▶ [DATA SUPPLIED]

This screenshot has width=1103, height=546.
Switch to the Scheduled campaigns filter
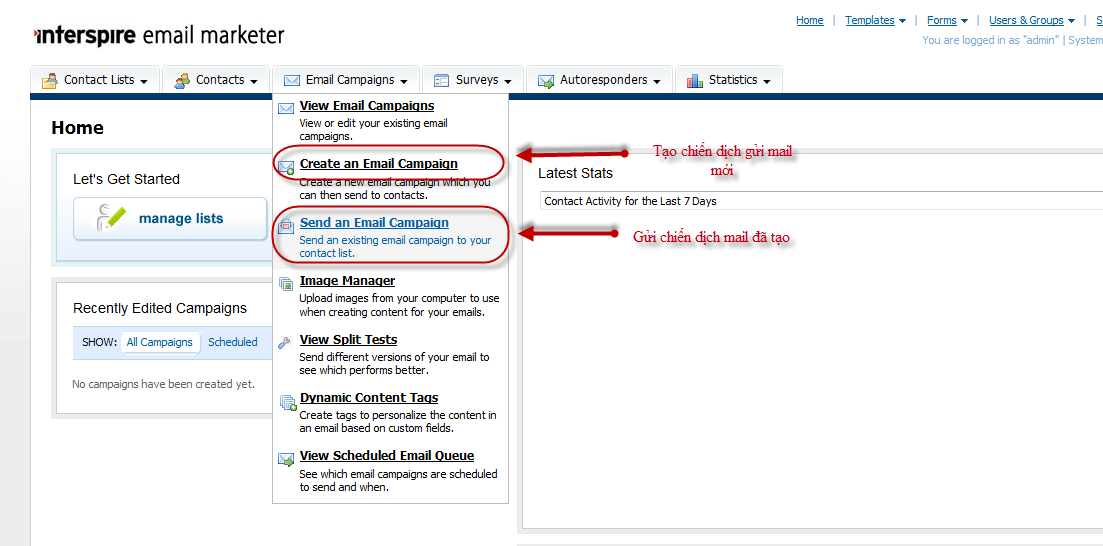pyautogui.click(x=233, y=342)
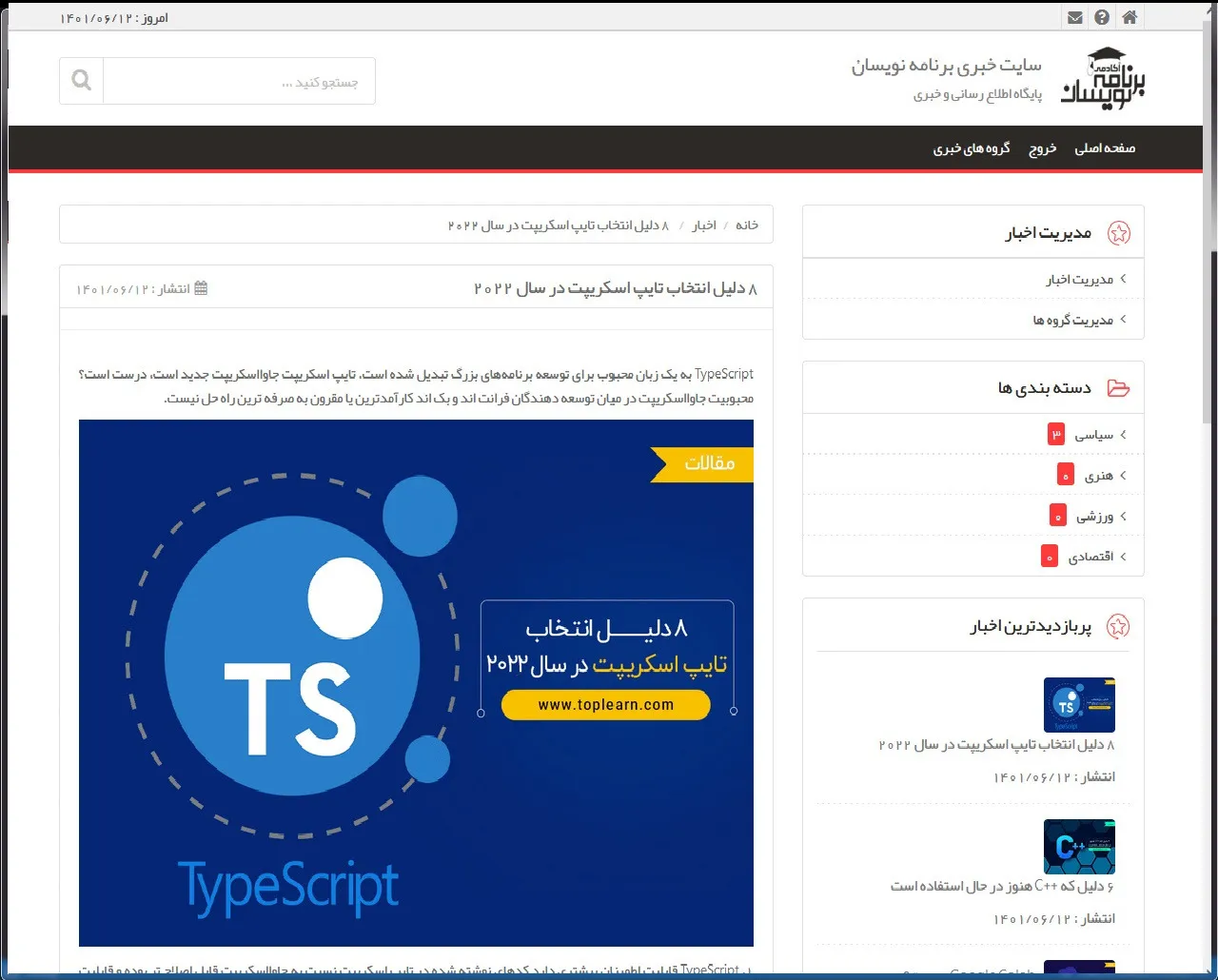Open the C++ article thumbnail

1079,847
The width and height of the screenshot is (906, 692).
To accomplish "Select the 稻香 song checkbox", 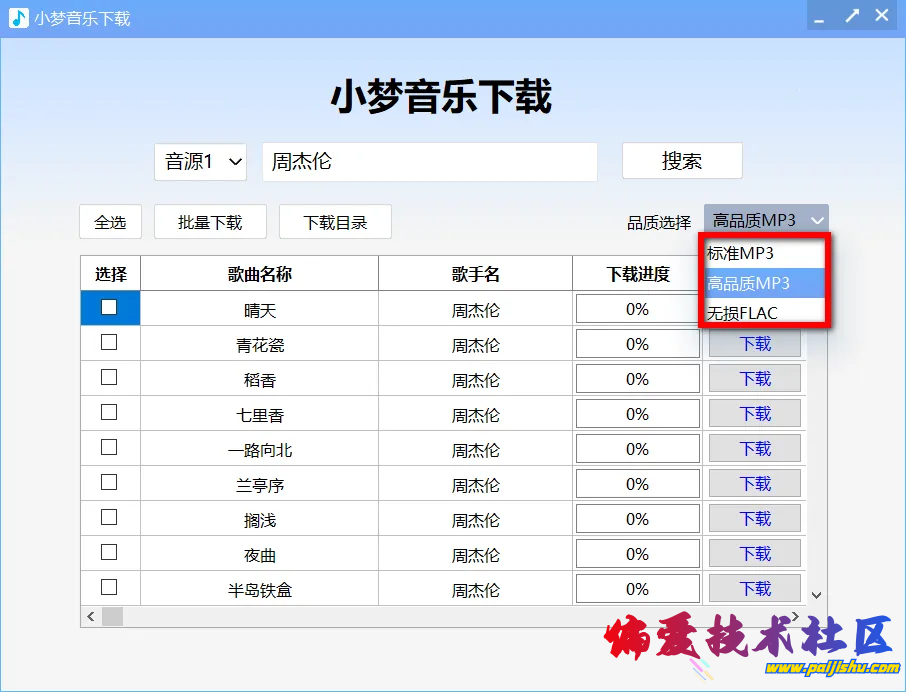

▶ [PROBLEM STATEMENT] Without any of the pictures, reproduce the listing above exactly.

▶ [OUTPUT OF THE TASK]
This screenshot has width=1103, height=546.
Switch to the Scheduled campaigns filter
pyautogui.click(x=233, y=342)
Open the C++ article thumbnail

1079,847
The width and height of the screenshot is (906, 692).
To accomplish "Select the 稻香 song checkbox", 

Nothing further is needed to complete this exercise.